Urgently need some new stock. Had enough for another 2 or 3 months, then lost the packet. Vaping on my wife's makup cotton because there is NOTHING else in the house. 
I'm going to pretoria in the morning, and would like to collect then.


----------



## Rob Fisher (14/1/16)

@CraftyZA not sure where Meyersdal is in relation to PTA but it appears Keiran at Vape Cartel has stock.

Reactions: Like 1


----------



## CraftyZA (14/1/16)

That is a little out of the way. Well the priority just changed anyways. I had to set up an old dripper, since the kayfun is due for a complete rebuild. The type of rebuild where you remove the center pin and and clean all 7 gazillion parts with vodka. Setting up that aqua i got from you now so that i at least have a tank based setup to puff on.
Oh and my ohm meter is missing as well. As it turns out, this is not my day for vaping....


Sent from my iPhone using Tapatalk


----------



## Rob Fisher (14/1/16)

CraftyZA said:


> That is a little out of the way. Well the priority just changed anyways. I had to set up an old dripper, since the kayfun is due for a complete rebuild. The type of rebuild where you remove the center pin and and clean all 7 gazillion parts with vodka. Setting up that aqua i got from you now so that i at least have a tank based setup to puff on.
> Oh and my ohm meter is missing as well. As it turns out, this is not my day for vaping....

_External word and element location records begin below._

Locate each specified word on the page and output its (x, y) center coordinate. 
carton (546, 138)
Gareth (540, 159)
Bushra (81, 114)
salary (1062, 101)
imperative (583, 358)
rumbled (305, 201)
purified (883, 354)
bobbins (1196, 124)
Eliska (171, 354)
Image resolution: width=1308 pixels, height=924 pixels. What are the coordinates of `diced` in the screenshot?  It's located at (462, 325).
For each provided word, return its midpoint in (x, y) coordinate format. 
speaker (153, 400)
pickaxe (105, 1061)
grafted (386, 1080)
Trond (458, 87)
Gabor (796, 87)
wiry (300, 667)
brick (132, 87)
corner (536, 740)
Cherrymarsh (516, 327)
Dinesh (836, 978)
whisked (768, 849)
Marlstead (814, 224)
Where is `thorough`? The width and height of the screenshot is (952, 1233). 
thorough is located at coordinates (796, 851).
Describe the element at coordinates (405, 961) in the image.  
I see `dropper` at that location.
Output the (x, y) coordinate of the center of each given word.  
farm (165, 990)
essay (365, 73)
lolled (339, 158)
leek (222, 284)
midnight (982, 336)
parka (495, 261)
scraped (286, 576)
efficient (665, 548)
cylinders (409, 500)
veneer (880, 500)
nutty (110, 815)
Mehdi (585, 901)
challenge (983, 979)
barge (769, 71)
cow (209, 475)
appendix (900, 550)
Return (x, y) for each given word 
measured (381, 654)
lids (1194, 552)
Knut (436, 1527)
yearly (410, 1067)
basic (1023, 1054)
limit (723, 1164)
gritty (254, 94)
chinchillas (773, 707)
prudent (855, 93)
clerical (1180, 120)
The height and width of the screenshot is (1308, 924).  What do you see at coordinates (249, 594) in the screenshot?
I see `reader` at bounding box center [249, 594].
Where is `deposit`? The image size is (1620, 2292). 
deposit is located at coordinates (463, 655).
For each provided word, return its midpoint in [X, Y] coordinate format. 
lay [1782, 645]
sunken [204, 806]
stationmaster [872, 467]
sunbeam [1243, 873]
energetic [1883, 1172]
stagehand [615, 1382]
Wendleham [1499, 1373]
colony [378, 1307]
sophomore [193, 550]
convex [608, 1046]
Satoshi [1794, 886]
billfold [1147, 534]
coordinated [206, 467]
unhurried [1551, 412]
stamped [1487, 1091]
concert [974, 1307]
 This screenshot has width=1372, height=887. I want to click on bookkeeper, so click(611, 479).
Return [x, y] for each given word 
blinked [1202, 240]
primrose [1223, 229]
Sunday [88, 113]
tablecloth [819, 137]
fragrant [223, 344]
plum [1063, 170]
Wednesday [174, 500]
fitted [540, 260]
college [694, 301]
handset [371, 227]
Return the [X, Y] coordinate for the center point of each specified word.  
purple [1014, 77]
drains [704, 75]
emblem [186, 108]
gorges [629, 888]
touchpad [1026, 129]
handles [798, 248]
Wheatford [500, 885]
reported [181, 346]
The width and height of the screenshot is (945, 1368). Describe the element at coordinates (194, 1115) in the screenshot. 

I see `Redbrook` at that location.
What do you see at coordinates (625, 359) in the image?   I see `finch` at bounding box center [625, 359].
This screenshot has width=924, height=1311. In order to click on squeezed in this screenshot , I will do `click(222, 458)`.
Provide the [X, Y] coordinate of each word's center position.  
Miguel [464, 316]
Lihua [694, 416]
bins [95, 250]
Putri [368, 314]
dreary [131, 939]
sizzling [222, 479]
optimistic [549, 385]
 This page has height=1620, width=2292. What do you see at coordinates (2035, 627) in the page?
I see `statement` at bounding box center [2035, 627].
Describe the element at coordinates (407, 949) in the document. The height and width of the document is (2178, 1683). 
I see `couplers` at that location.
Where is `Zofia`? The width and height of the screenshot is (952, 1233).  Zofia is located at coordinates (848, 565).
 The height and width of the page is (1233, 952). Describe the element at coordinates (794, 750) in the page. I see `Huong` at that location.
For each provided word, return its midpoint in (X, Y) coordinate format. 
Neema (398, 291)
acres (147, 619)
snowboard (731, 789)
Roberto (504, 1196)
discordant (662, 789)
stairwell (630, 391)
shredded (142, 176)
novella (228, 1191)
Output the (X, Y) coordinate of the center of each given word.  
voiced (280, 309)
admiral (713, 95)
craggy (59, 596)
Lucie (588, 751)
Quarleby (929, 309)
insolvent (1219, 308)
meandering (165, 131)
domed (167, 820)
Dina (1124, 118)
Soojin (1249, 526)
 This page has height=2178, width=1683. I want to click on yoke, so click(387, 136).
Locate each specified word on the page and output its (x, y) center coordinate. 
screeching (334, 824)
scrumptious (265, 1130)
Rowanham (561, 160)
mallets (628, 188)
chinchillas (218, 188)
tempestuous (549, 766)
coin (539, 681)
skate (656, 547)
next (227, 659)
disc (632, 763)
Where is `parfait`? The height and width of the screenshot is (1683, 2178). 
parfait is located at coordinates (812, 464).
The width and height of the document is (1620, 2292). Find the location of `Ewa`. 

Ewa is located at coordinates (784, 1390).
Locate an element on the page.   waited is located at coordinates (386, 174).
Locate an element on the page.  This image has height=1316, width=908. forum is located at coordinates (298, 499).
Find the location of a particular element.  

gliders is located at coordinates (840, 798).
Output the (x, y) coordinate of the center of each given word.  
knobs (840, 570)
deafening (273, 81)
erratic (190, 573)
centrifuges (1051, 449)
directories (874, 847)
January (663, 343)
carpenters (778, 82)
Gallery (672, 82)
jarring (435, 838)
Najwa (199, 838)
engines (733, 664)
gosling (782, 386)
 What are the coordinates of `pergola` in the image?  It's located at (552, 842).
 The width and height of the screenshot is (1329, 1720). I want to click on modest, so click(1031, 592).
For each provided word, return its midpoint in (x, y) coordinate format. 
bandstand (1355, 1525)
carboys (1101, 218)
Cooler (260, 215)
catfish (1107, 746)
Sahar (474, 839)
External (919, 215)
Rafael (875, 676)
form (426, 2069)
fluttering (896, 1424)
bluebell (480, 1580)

Not a good vape day @CraftyZA!

If you are gonna be at the next JHB Vape Meet drop me a note a couple of days before and I'll bring you some Rayon!


----------



## Gizmo (14/1/16)

We stock Fiber Freaks which is essentially Rayon..

Reactions: Agree 1


----------



## CraftyZA (14/1/16)

Will give it a shot next time i'm in your valey


----------



## CraftyZA (14/1/16)

Aqua is done, no idea of the watts or ohms, but it is high. 2 x 6 turn 32g around 2mm silica.
Have not vaped on silica in 2 years at least.


----------



## Gizmo (14/1/16)

CraftyZA said:


> Will give it a shot next time i'm in your valey



Could try our Pretoria Agent?


----------



## CraftyZA (14/1/16)

Gizmo said:


> Could try our Pretoria Agent?


Did not realize you have one. Will check in the morning


Sent from my iPhone using Tapatalk


----------